Both incoming freshmen saw limited action in their senior years of high school due to knee injuries, but they still have Mitchell excited about their contributions to the team.
“I’m impressed by their passion for the game of basketball and their passion to make a difference on this program,” Mitchell said.
The Golden Eagles changed their offensive style for the upcoming season by having each player take on a general guard or post position. A player like Pumroy helps ease the pressure on other guards like junior Gabi Minix.
Pumroy led the Fairborn (Ohio) High School team to a 21-3 record her junior year of high school, adding on a district finals appearance. Prior to injuring her knee, she was one of the more agile players in the Greater Western Ohio Conference.
Being from Ohio, her favorite player growing up was Wright State center Israel Sheinfeld. He wore No. 10 and played three seasons at the university in Pumroy’s neighborhood before leaving to sign a contract with a professional Israeli team. She looks up to him and will be wearing the same number on her jersey in 2012-13.
Unlike Pumroy, Santos has not practiced yet as she finishes up her rehabilitation. She arrived at Marquette as a top 50 recruit and was ranked 89th on ESPN’s overall prospect list.
Her vertical has been highlighted as a strength, but when she had to undergo knee surgery, she believes her skill level took a hit. She is now working her way back.
“Before my injury, I was more of an explosive player and more into my vertical,” Santos said. “That’s the type of thing where losing my legs hurts, and I want to get back right away. That’s my main focus.”
Santos does physical therapy every day with the team’s strength and conditioning coach and works closely with assistant coach Tyler Summitt on skill drills.

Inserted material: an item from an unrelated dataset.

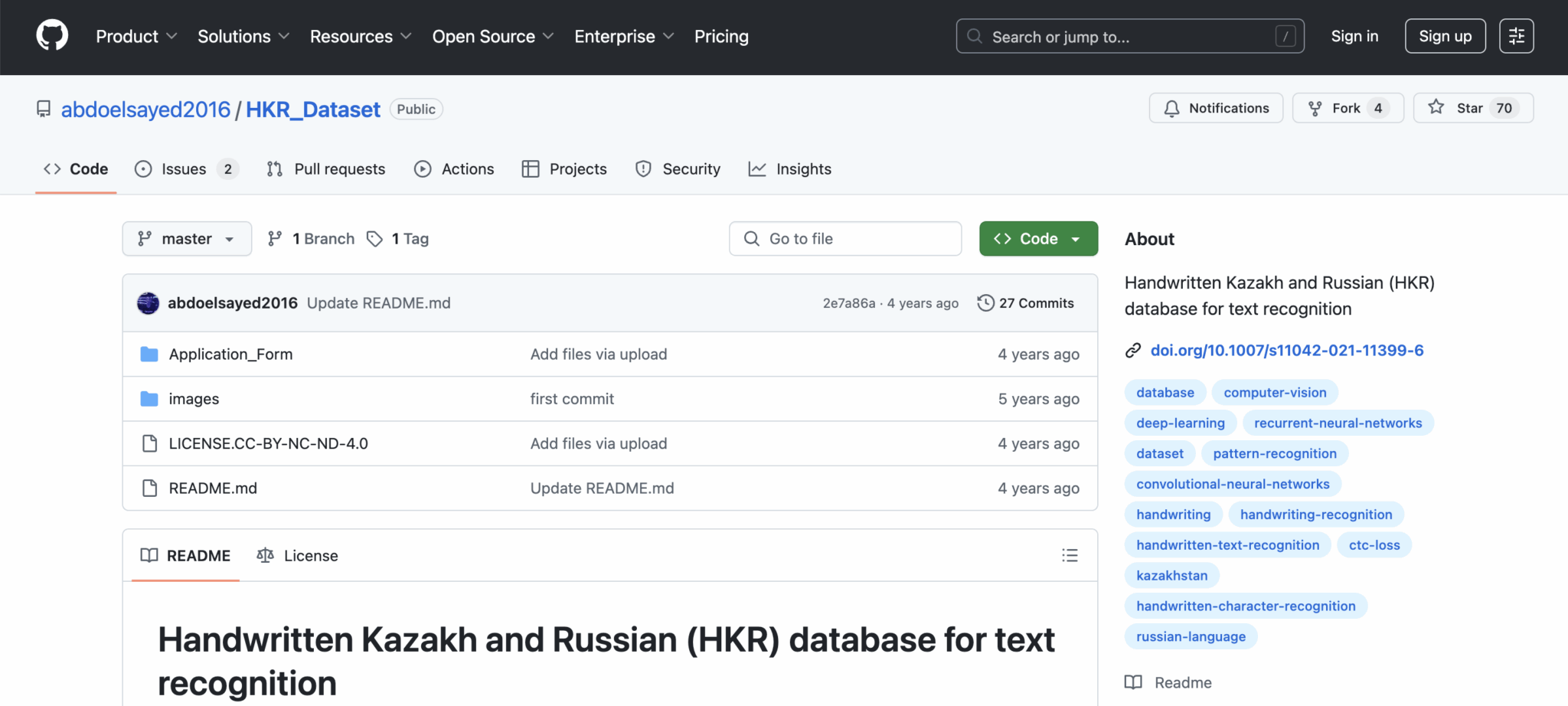This screenshot has width=1568, height=706.
Task: Open the License tab in README panel
Action: coord(298,556)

Summitt is in his first year at Marquette after playing basketball at Tennessee and spending one year as a student assistant coach under his mother, legendary women’s basketball coach Pat Summitt.
Working with Pat Summitt, he was able to see hundreds of the top recruits in the country. He sees a lot of talent similarities in different conferences.
“When I was with my mom I was in the SEC, and Marquette is at the exact same level in the Big East,” Summit said. “It’s great to see players that can do things and be explosive. It’s going to be a lot of fun.”
Since Santos was young, basketball was always popular within the family. Her mother played Division I basketball at Wichita State and her father played in a professional league and made the Puerto Rico national team.
Santos has represented Puerto Rico twice in her career on the U18 and U19 national teams.
“It was one of the best experiences of my life,” Santos said. “I was able to travel and do a lot of international tournaments that not a lot of players get a chance to do.”
Six players knew what it was like to be a freshman just a year ago, which leads to a positive team chemistry and an easy transition for the new freshmen to mesh with their teammates.
“They’ve been very welcoming,” Pumroy said. “It’s a great group of girls and they’re awesome to be around. I feel very at home here.”